____ Dataset

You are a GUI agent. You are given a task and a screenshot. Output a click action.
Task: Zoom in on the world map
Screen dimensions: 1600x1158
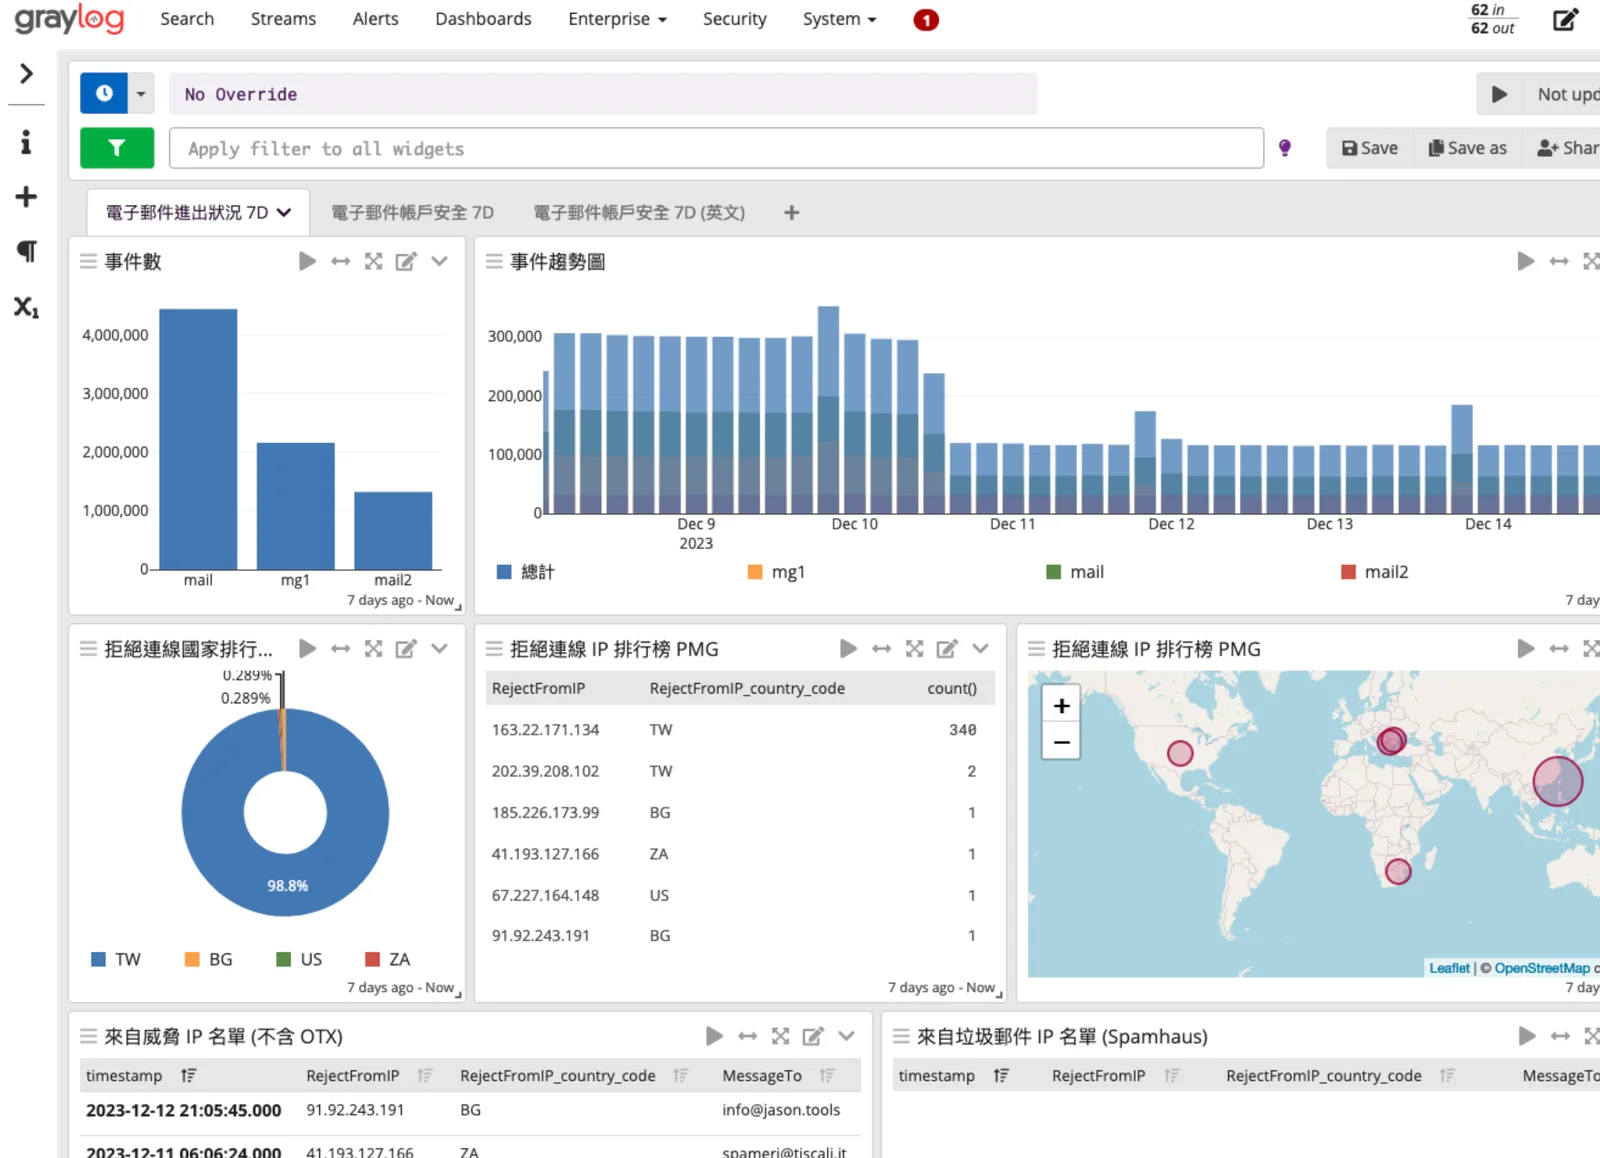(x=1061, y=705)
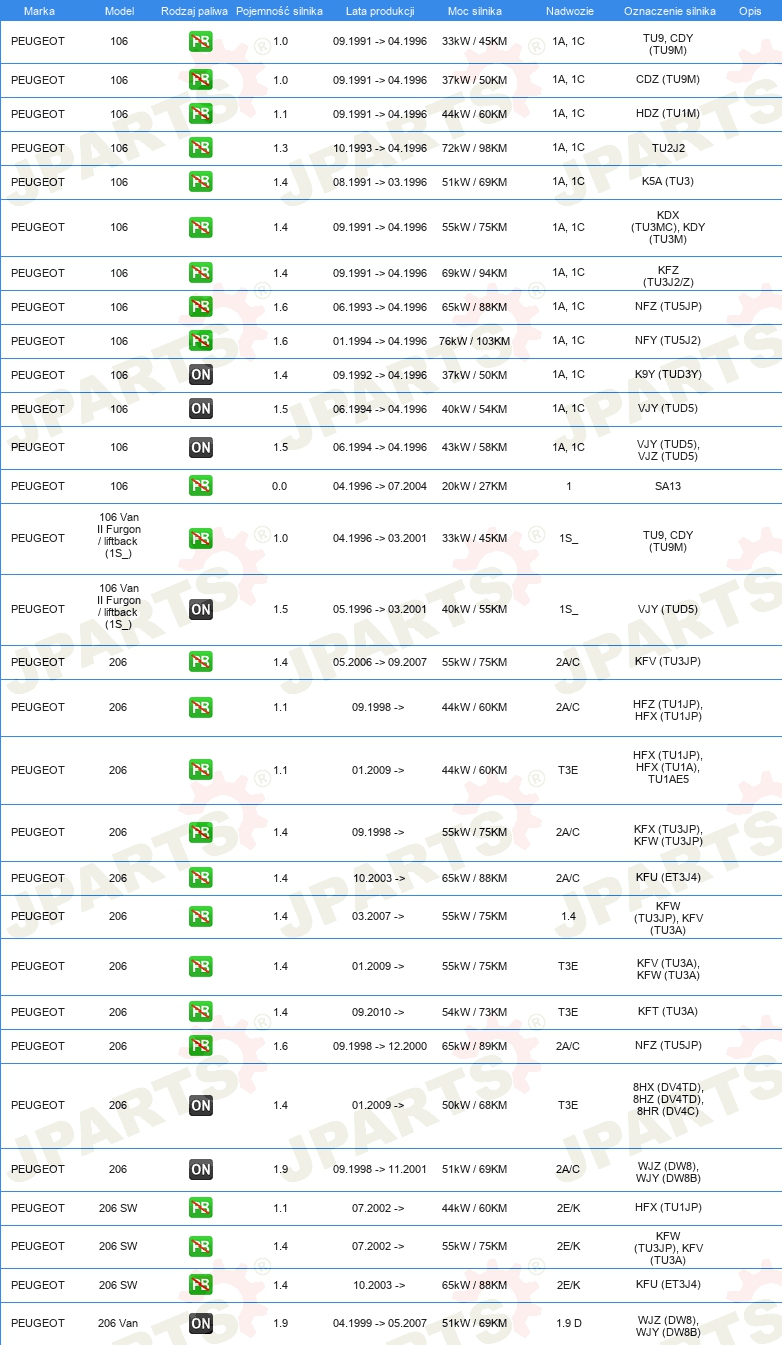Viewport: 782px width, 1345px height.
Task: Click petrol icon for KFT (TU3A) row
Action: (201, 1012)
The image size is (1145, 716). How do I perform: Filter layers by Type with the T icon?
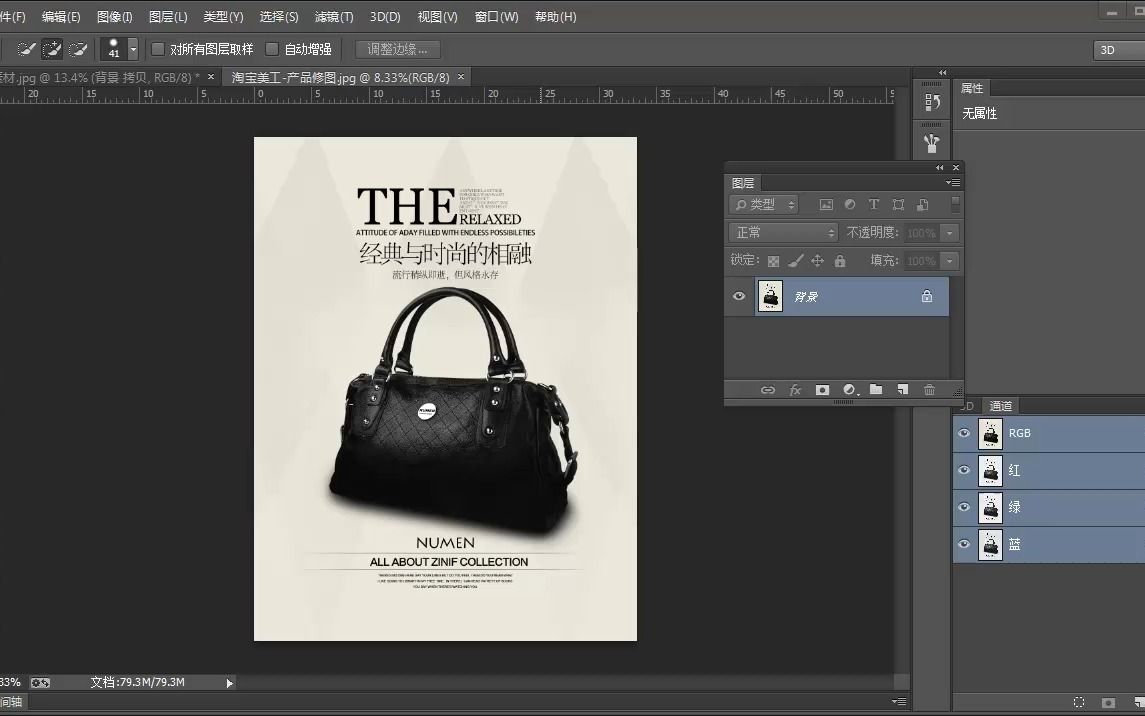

________

_Instructions for the task_:
All lines between the one that contains "Screen dimensions: 1600x1158" and the end of the records above, both included, are to be returned exactly as they stand, except for pictures, which are omitted.

_Output for this task_:
Screen dimensions: 1600x1158
(x=1061, y=705)
Viewport: 782px width, 1345px height.
Task: Click petrol icon for KFT (TU3A) row
Action: (201, 1012)
The image size is (1145, 716). How do I perform: Filter layers by Type with the T icon?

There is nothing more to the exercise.